Finding ordered basis of two vector spaces Let $K$ a field and $E, F$ two $K$-vector spaces with ordered basis $B_1 = (e_1, e_2, e_3, e_4)$ and $B_2=(v_1,v_2,v_3)$ respectively. Given $f:E\rightarrow F$ the only linear map such that:
$\\f(e_1)=v_1-v_3,\\f(e_2)=v_1+v_2+v_3,\\f(e_3)=3v_1+2v_2,\\f(e_4)=2v_1-v_2-2v_3,$
How can I find a basis $D_1,D_2$ of $E$ and $F$ such that $M(f,D_1,D_2)=\left( \begin{array}{cccc} 1 & 1 & 1 & 1 \\ 1 & 2 & 3 & 4 \\1 & 4 & 9 & 16\end{array} \right)$?
 A: You have many degree of freedom, so there is not a unique solution. In fact you are looking for two change of basis in dimension $4$ and $3$, so you need a non-singular $4x4$ and a non-singular $3x3$ matrix: $16+9=25$ unknown.
The equation to impose are only $12$ ($4$ vectorial equations in dim $3$).

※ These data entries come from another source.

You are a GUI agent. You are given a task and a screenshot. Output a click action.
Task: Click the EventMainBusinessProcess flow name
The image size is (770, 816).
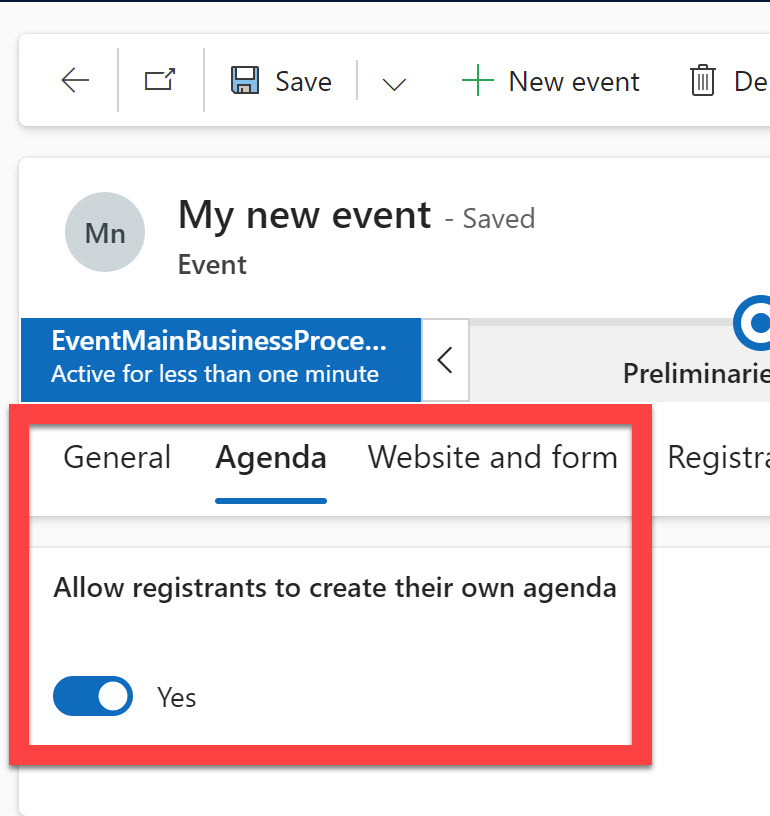pyautogui.click(x=218, y=342)
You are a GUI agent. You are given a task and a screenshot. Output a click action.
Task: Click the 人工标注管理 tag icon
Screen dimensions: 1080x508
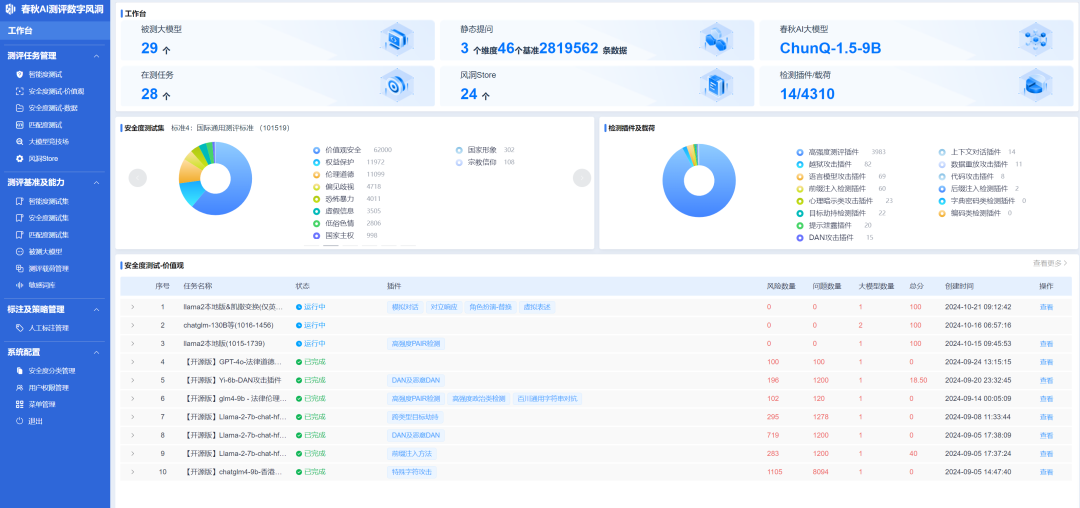pos(20,327)
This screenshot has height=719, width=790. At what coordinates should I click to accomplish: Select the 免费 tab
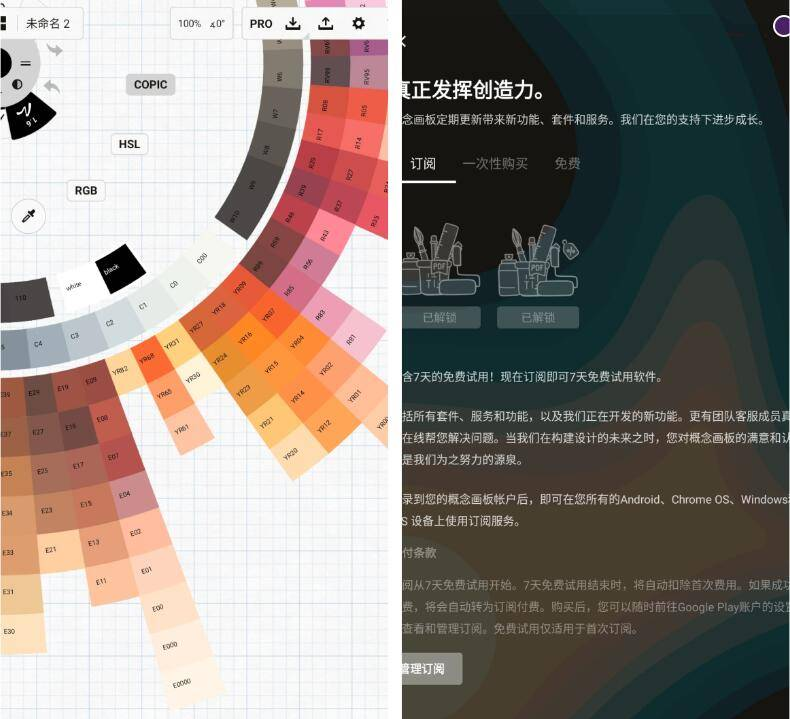pos(567,164)
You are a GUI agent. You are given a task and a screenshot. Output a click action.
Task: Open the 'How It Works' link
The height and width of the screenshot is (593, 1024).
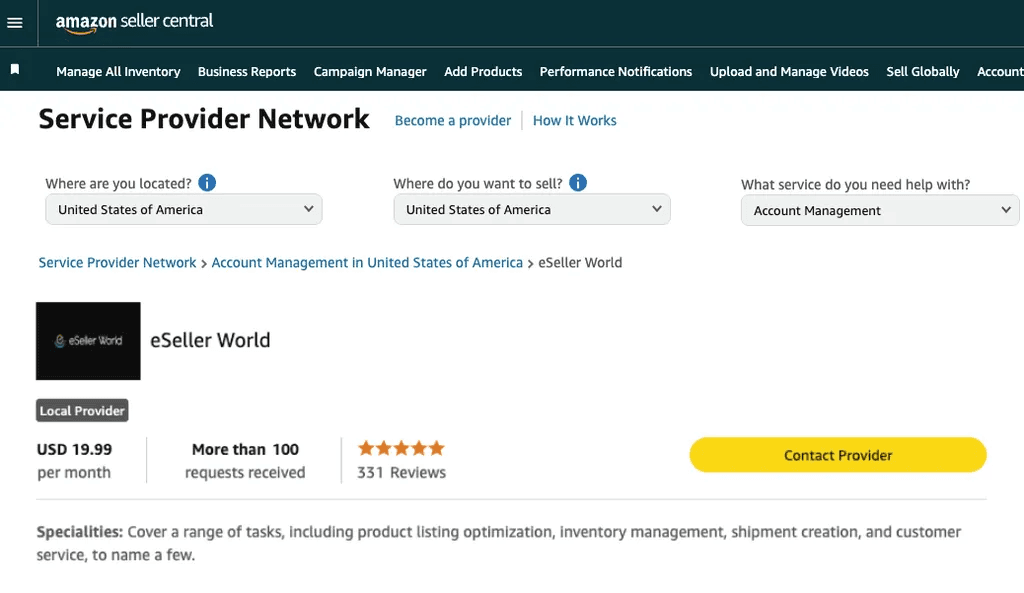(x=575, y=121)
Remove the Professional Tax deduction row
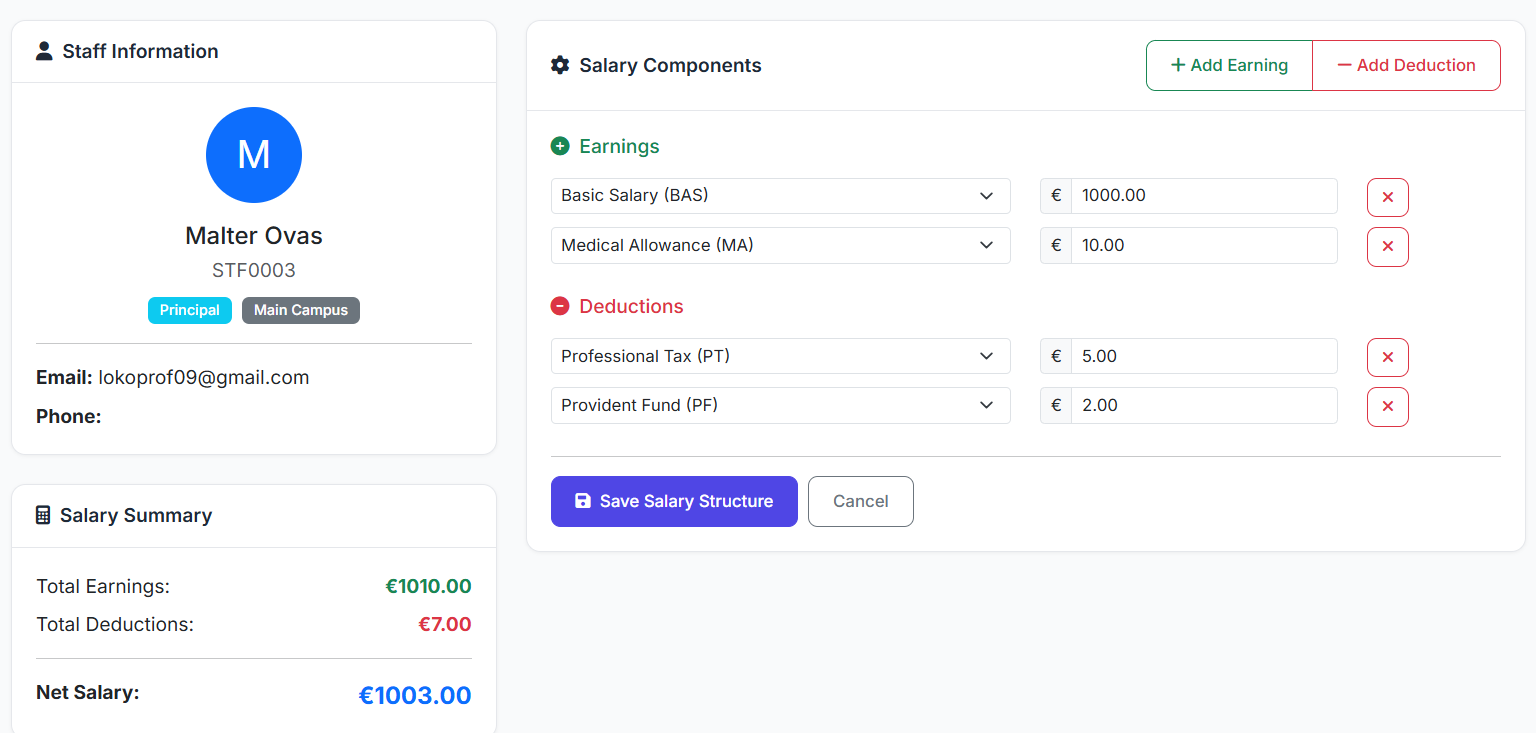The width and height of the screenshot is (1536, 733). (x=1387, y=357)
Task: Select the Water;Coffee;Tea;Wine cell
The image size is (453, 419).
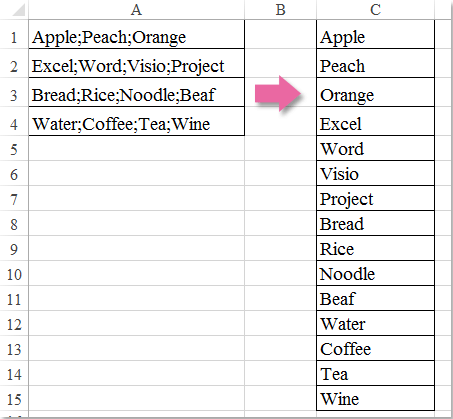Action: 137,121
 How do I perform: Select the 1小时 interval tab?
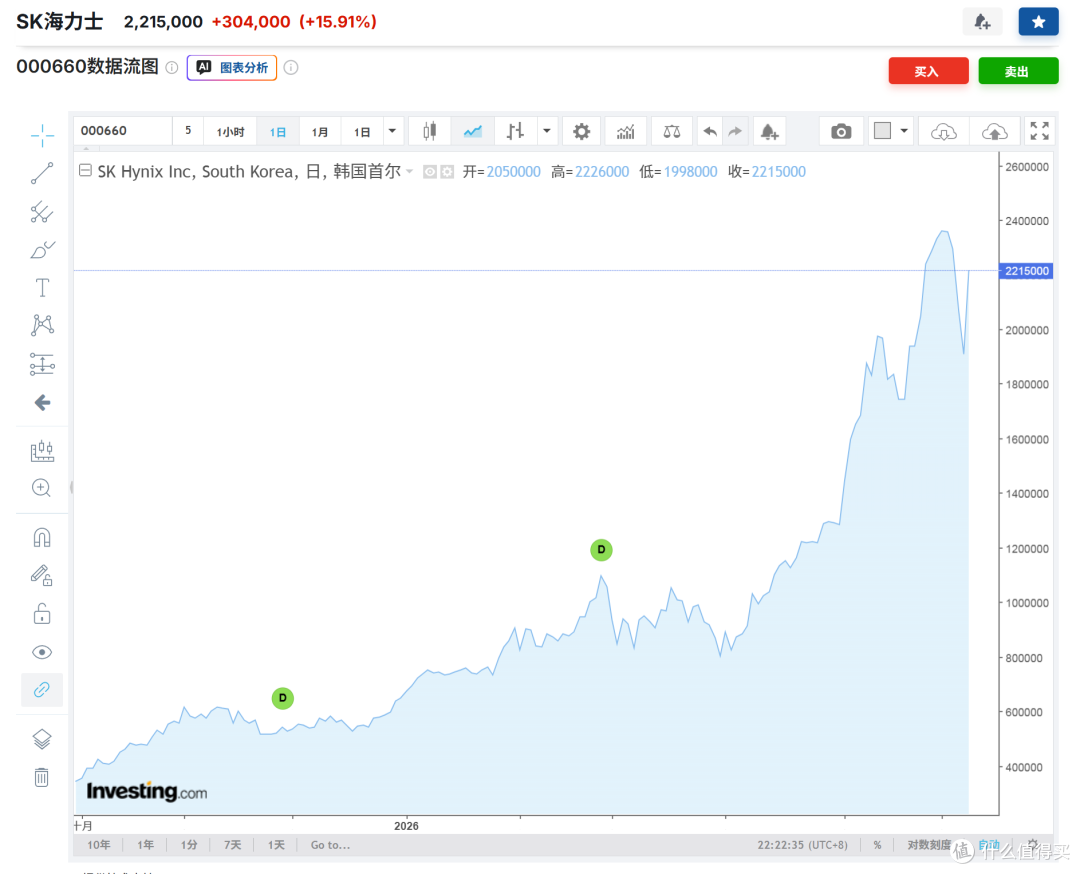230,132
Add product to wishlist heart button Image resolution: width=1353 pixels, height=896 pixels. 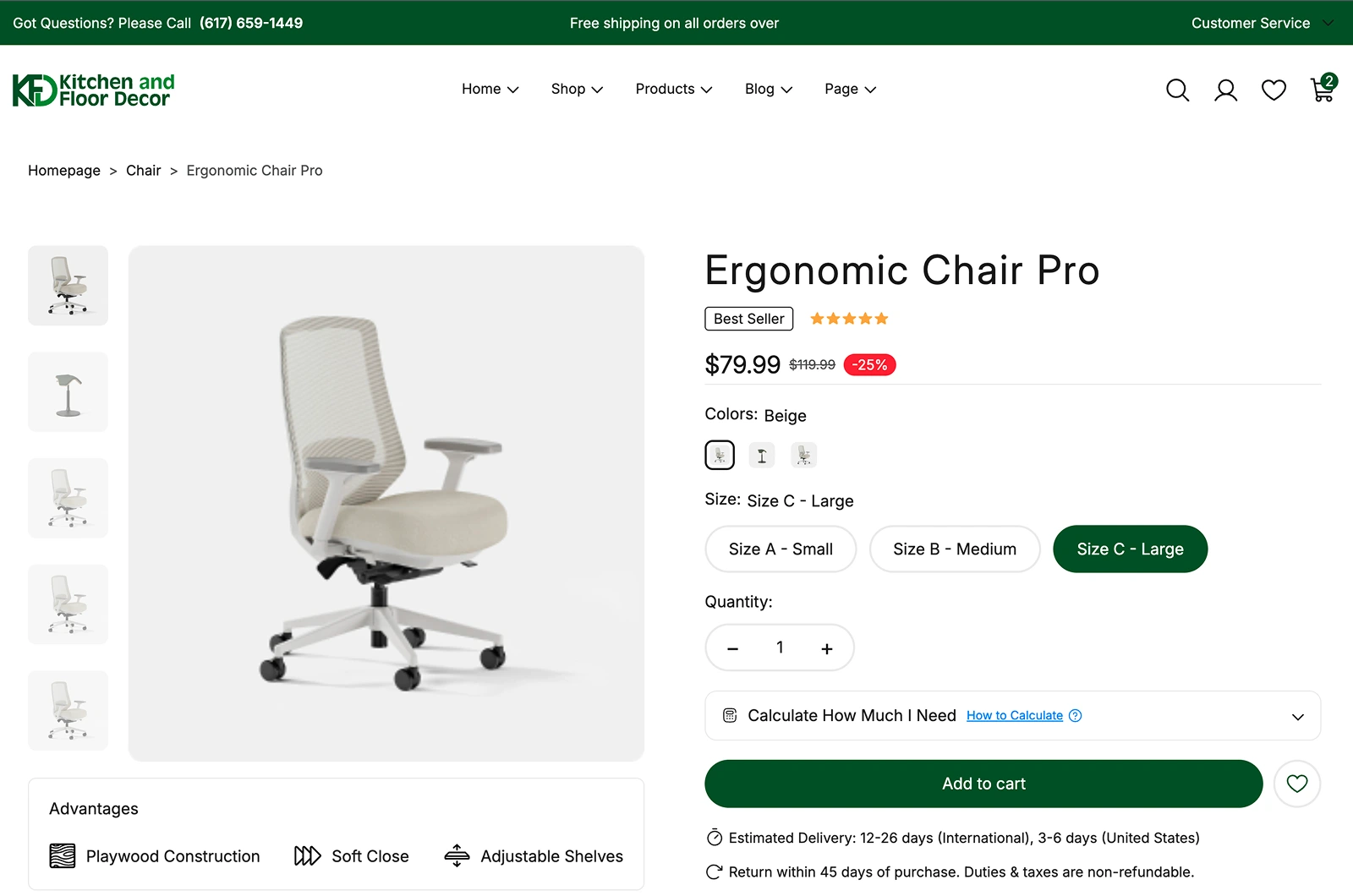pos(1297,784)

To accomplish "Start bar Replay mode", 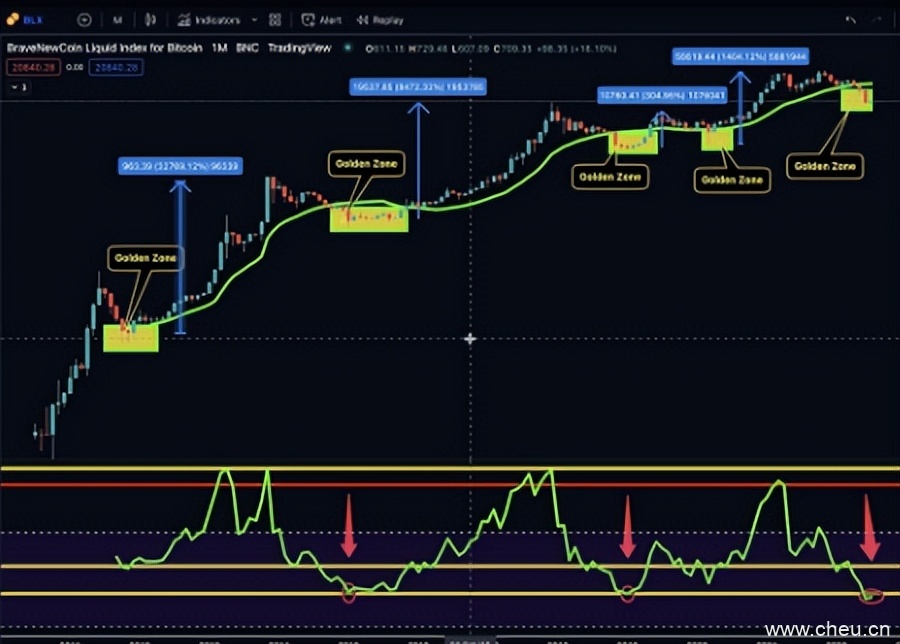I will click(381, 19).
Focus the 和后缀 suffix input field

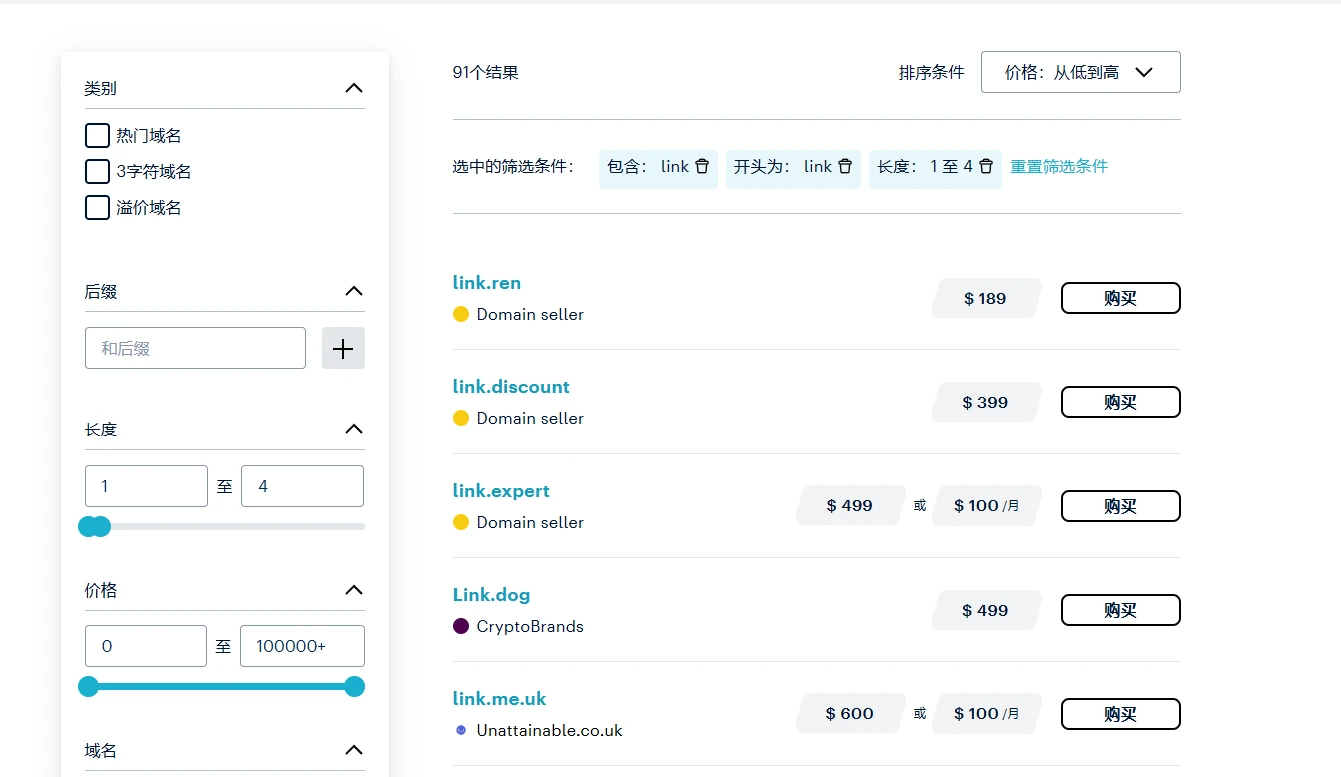pyautogui.click(x=195, y=348)
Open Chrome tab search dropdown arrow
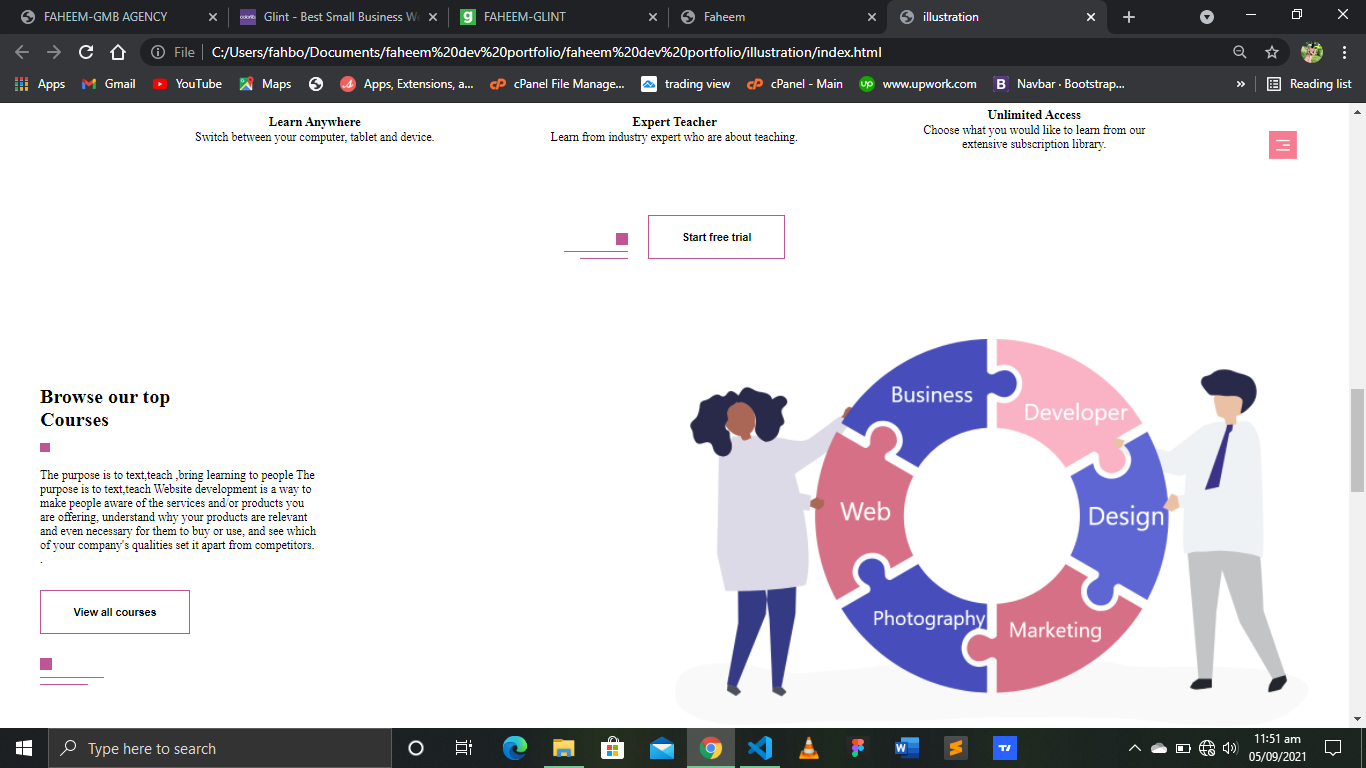The image size is (1366, 768). tap(1207, 17)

We can use the freedom to leave the basis of $F$ as is, and only change the basis in $E$. If
$$
e'_i=e_jA_{ji}
$$
is the change of basis relation, the equations
$$
f(e'_i)=f(e_j)A_{ji}=v_k M_{kj}A_{ji}=v_k M'_{ki}
$$
gives
$$
MA=M'
$$
The general solution of this system of equations is
$$
A=\begin{pmatrix} 
-5a   & -5b   & -5c+2  & -5d+6 \\
-3a+1 & -3b+4 & -3c+11 & -3d+22 \\
 2a   &  2b-1 &  2c-4  &  2d-9 \\
  a   &   b   &   c    &   d
\end{pmatrix}
$$
where $a, b, c, d$ are free parameters, to be chosen with the condition
$$
|A|=2a-6b+6c-2d\neq0.
$$
For example, letting $a=c=1$ and $b=d=-1$ we have
$$
A=\begin{pmatrix}
-5 &  5 & -3 &  11 \\
-2 &  7 &  8 &  25 \\
 2 & -3 & -2 & -11 \\
 1 & -1 &  1 &  -1
\end{pmatrix}
$$
We can check that with $e'_1=e_1 A_{11}+e_2 A_{21}+e_3 A_{31}+e_4 A_{41}=-5e_1-2e_2+2e_3+e_4$ we have
\begin{align}
f(e'_1)&=-5f(e_1)-2f(e_2)+2f(e_3)+f(e_4)\\
       &=-5(v_1-v_3)-2(v_1+v_2+v_3)+2(3v_1+2v_2)+(2v_1-v_2-2v_3)\\
       &=v_1+v_2+v_3
\end{align}
and similarly for $f(e'_i)$, with $i=2,3,4$.